All are important questions, but consider also the financial questions that arrive along with your little one. The 2015 Expenditures on Children by Families report, released in January 2017 from the United States Department of Agriculture, estimates that it costs parents an average of $233,610 to raise a child to age 18. This not only affects your everyday expenses—diapers and formula can be expensive!—but can also affect your long-term savings goals, such as a retirement fund.
These three approaches will help you address your family’s changing financial needs while remaining on track with your other financial goals:
Prep for post-baby budgeting
A general rule of thumb for expectant and new parents: Prepare early. If you’re already hoarding paint swatches and nursery catalogs, it’s time to start treating your new financial reality with the same level of enthusiasm. Evaluate how your income and expenses will change once the baby comes.

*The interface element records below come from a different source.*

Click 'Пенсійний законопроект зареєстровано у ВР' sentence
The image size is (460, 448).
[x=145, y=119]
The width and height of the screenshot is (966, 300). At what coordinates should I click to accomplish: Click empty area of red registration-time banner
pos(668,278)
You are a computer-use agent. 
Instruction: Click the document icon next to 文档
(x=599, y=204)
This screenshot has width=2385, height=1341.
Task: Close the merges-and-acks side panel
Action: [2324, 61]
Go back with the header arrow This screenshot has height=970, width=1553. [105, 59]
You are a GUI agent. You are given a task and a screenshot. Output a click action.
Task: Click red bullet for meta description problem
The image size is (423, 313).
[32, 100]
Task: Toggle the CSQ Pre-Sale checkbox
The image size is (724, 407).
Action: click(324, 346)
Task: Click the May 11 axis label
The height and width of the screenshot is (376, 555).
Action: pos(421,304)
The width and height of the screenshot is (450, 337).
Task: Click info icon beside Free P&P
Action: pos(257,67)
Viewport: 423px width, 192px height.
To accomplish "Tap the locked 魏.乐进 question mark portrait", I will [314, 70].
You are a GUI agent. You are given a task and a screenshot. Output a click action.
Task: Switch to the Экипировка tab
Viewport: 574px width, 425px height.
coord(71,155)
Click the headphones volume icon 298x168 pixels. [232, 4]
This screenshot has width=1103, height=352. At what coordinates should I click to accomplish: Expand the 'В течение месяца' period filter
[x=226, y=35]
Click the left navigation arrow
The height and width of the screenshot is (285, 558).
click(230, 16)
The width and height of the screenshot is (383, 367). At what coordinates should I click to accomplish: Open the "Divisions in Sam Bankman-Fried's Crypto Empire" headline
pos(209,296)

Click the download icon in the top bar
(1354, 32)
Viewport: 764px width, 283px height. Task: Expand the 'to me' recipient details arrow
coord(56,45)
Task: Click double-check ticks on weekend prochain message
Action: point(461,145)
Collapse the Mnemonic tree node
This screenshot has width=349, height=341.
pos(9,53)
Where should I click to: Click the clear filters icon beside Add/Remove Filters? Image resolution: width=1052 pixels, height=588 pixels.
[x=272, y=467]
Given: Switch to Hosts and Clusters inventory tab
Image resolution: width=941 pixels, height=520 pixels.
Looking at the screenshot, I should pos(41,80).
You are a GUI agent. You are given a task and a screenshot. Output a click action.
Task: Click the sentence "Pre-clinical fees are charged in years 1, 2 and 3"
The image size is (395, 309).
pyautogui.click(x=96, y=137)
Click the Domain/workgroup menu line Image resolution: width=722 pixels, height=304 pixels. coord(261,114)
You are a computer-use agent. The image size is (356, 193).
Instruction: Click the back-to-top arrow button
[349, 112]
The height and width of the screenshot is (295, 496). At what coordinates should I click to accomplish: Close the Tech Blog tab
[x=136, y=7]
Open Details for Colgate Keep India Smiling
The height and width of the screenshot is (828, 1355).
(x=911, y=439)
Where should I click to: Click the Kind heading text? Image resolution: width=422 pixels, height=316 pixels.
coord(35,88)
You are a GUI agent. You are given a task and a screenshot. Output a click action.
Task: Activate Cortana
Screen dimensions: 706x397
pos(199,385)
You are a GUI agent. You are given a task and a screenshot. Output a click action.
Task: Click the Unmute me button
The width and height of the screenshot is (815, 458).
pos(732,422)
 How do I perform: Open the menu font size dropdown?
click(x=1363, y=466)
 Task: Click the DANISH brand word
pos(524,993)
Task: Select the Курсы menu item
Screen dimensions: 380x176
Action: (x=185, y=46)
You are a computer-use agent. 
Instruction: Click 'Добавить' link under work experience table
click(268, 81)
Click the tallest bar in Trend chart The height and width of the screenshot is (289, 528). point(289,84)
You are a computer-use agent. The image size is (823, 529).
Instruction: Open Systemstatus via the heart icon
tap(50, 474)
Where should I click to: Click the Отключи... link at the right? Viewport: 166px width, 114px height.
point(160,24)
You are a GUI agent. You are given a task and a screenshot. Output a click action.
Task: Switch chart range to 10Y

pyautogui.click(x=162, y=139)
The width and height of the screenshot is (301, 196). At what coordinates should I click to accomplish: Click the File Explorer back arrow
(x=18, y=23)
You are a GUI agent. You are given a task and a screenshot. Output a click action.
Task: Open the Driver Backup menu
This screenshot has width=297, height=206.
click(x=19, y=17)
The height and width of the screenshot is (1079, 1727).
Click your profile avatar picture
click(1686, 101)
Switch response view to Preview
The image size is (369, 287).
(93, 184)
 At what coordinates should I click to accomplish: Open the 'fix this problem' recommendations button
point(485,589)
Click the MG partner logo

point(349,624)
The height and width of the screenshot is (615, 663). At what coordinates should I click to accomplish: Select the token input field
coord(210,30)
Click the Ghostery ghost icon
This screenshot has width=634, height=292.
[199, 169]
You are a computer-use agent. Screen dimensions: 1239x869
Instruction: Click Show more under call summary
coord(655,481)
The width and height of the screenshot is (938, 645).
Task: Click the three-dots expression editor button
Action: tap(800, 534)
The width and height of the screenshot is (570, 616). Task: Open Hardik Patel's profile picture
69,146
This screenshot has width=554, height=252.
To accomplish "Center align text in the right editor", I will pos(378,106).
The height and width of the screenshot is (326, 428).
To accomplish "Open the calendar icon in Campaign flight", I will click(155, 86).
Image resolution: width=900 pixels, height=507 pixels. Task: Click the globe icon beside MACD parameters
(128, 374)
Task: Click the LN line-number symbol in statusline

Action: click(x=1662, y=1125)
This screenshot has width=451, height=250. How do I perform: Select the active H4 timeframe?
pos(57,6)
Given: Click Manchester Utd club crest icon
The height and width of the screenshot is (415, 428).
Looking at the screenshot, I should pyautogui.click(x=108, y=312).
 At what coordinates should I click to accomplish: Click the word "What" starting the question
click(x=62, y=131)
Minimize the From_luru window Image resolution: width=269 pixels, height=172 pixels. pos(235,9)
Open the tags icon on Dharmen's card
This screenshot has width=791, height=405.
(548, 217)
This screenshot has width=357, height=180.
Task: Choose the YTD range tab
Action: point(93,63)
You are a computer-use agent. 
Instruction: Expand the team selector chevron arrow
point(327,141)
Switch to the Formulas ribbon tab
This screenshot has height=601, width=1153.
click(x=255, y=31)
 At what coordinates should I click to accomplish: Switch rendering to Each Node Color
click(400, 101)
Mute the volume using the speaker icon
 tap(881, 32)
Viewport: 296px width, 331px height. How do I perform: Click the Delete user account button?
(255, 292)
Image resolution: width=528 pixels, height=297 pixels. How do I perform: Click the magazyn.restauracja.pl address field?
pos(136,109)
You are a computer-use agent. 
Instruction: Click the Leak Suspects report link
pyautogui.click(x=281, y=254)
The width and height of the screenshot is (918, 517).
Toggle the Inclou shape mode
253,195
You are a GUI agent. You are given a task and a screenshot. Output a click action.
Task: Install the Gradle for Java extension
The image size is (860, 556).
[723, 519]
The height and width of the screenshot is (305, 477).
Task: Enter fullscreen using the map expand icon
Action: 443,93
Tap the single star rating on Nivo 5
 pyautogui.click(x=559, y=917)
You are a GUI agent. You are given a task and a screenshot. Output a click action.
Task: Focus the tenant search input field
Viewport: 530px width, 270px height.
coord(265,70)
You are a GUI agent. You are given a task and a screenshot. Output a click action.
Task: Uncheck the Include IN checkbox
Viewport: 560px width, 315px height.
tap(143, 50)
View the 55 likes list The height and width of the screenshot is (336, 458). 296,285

Although there has been an increase in company paternity or second-parent leave policies, maternity leave is still the more common approach for working parents. The majority of company maternity plans are unpaid, so with your income likely stalled for six to eight weeks, it’s important to ramp up savings to pay for for medical, child care, and everyday expenses.
If you’re enrolled in a company-sponsored 401(k) plan, maximize contributions during your pregnancy to make sure you’re getting the highest match from your employer. This is also a good time to re-evaluate your budget, cutting out discretionary expenses to put more money aside for saving or investing.
(Au) pair your planning
Now’s the time to explore a pairing that doesn’t involve onesies and tiny shoes. Your financial plan will go hand in hand with your parenting strategy, and each decision can impact how much money you’re able to set aside for the future.
First, decide with your partner the kind of child care you’re comfortable with. Do you plan to hire a nanny, join a daycare, or will you or your partner consider stay-at-home parenting? While each option comes with its own benefits, each also puts a dent in your wallet.
It’s also important to discuss the types of childhood experiences you want your children to have. Will you plan yearly vacations to Disney World? Will your children be involved in music, sports, or other activities? These choices will also affect your ability to meet long-term saving goals as your children get older.
While these decisions are certainly important, don’t forget to make plans for you! As parents, you want to give your children everything, but it’s important to keep yourselves in mind, too. This is where a financial plan can really help—by establishing a strategy for meeting your goals, you’re setting yourself up for personal and family success.
Call in reinforcements
Just as you’re looking for the right doctor, midwife, or nanny to fit your needs, consider adding a financial expert to this list as a partner in your financial journey. A trusted representative can develop a plan that accounts for both your short- and long-term goals, and can become a valuable resource for advice during life changes like having more kids, buying a new house or changing careers.
Another advantage to seeking out professional advice is that it can help keep your priorities in check. It can be easy to let your dreams and goals take a back seat, but it’s important to maintain a balance.
For example, if you’re struggling to save for both your child’s college fund and retirement, you should focus on your retirement first. There are other ways to fund your children’s education—such as loans and scholarships—but once you retire, you only have what you’ve put aside. A financial representative can recommend the best ways to maximize your retirement savings while still supporting your children’s dreams.
With these tips in mind, you can begin making your finances one less uncertainty—and focus on bringing up baby.